ACTIVITY.
For each line below that contains the string "School", copy that line.

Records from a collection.
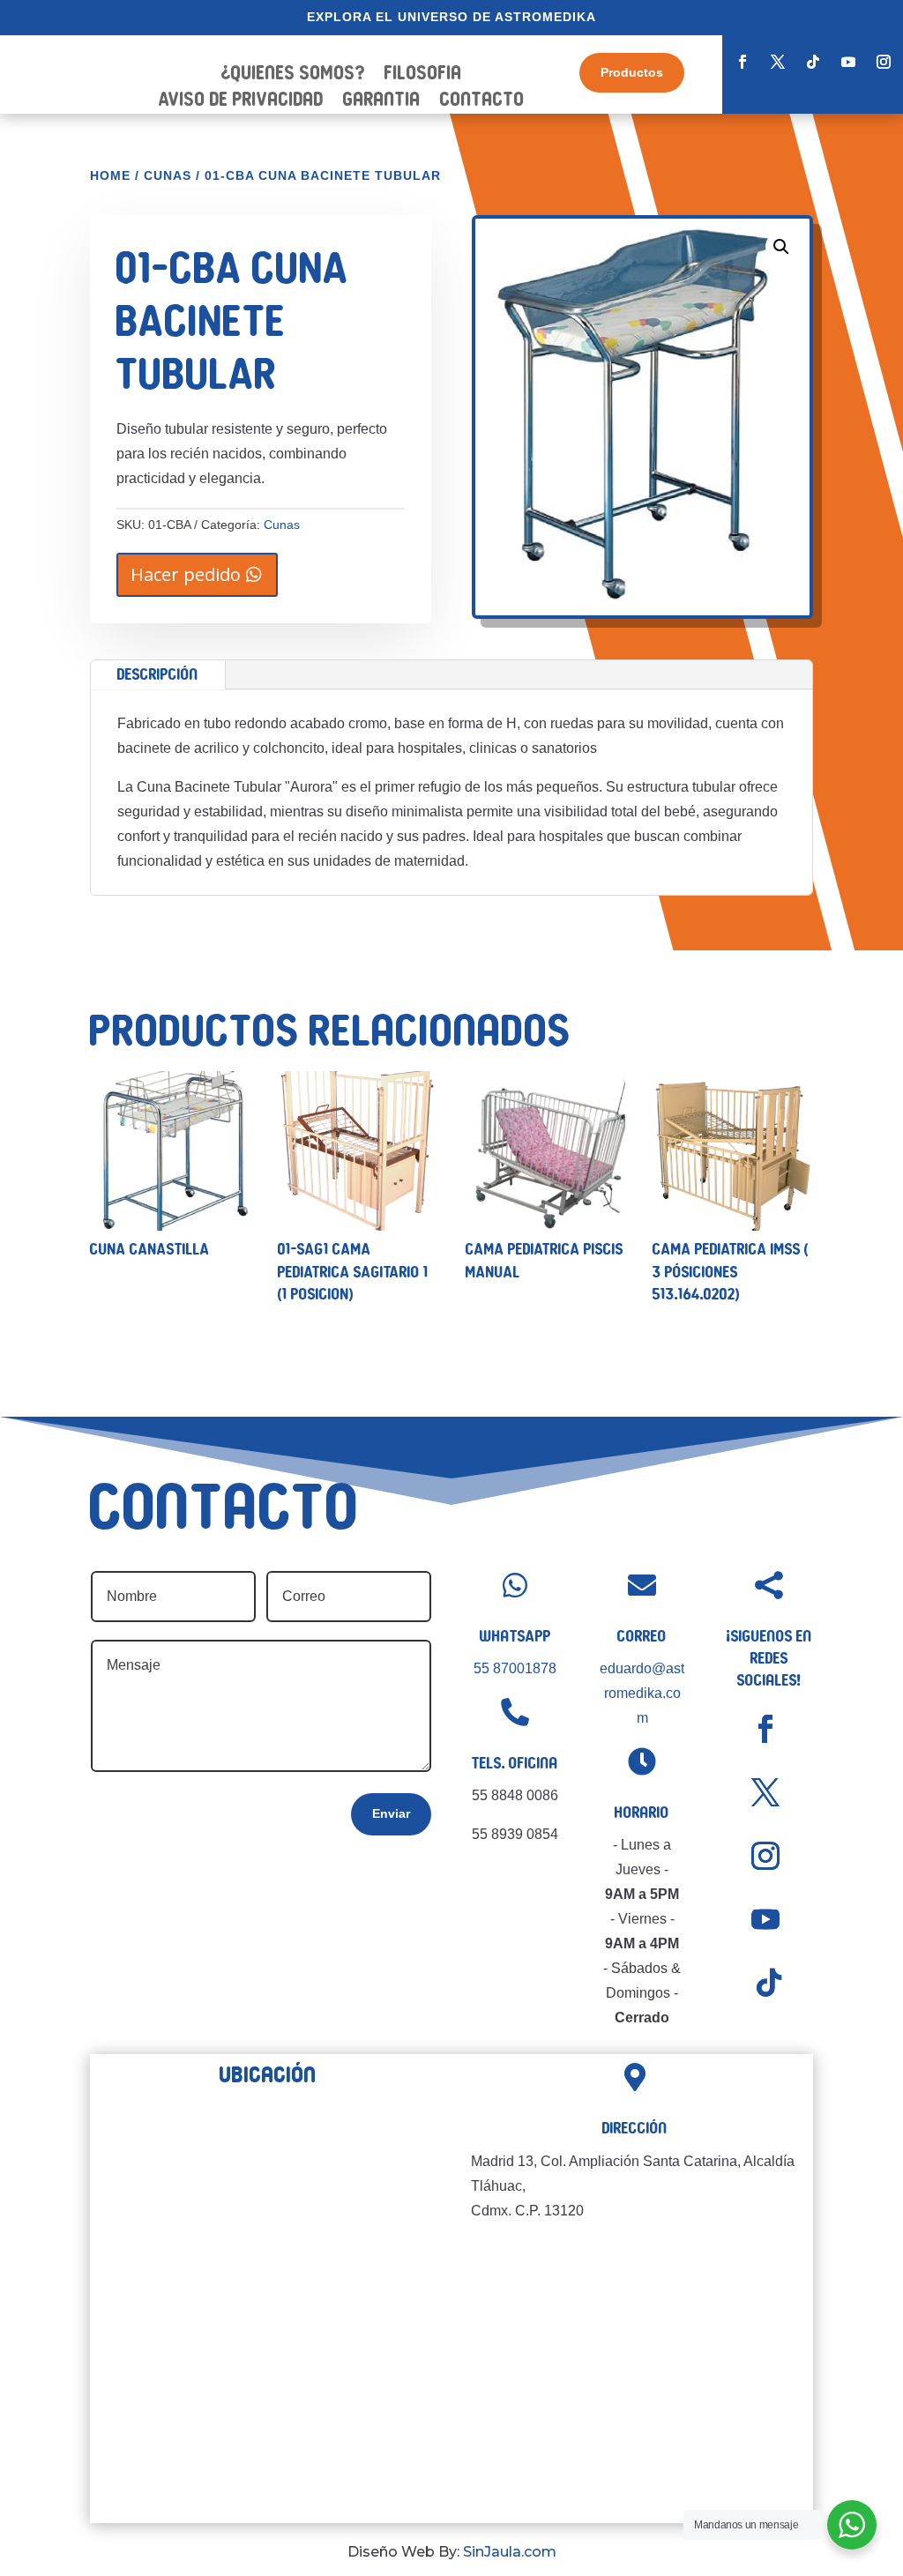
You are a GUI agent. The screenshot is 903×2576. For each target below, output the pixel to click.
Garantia (382, 101)
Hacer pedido (186, 574)
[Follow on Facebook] (742, 62)
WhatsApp (515, 1636)
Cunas (167, 175)
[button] (781, 247)
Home (110, 175)
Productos (632, 72)
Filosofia (423, 75)
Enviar (391, 1813)
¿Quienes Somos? (293, 75)
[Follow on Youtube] (848, 62)
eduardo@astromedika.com (642, 1693)
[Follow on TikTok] (813, 62)
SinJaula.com (509, 2551)
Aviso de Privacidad (241, 101)
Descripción (157, 674)
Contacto (482, 101)
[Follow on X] (778, 62)
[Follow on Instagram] (883, 62)
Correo (642, 1636)
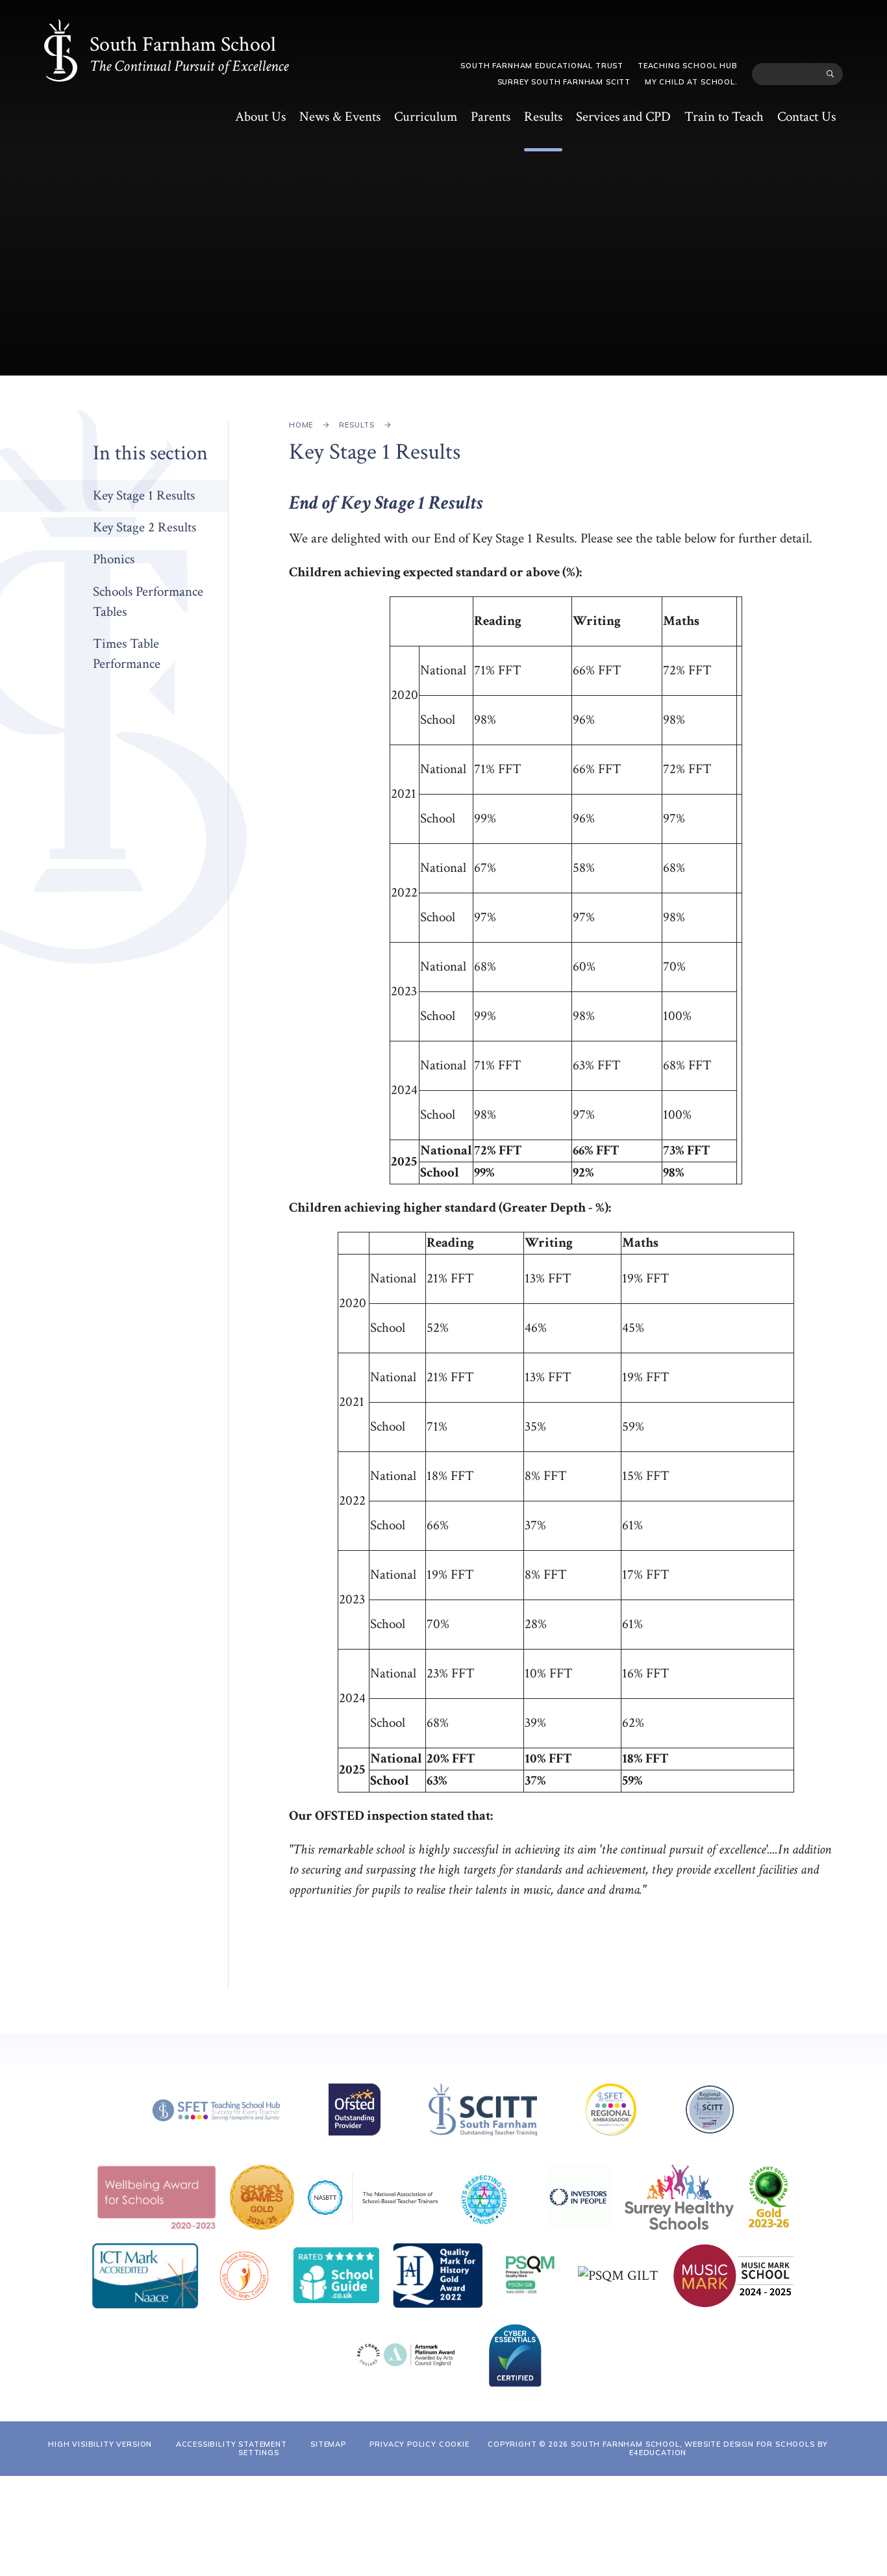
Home (301, 424)
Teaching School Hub (688, 65)
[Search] (830, 74)
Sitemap (328, 2444)
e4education (657, 2452)
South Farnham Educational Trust (541, 65)
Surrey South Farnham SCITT (564, 81)
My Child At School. (691, 81)
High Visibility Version (100, 2444)
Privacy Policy (402, 2444)
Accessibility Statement (231, 2444)
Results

PROBLEM SOLUTION.
Teaching School Hub (688, 65)
My Child At School. (691, 81)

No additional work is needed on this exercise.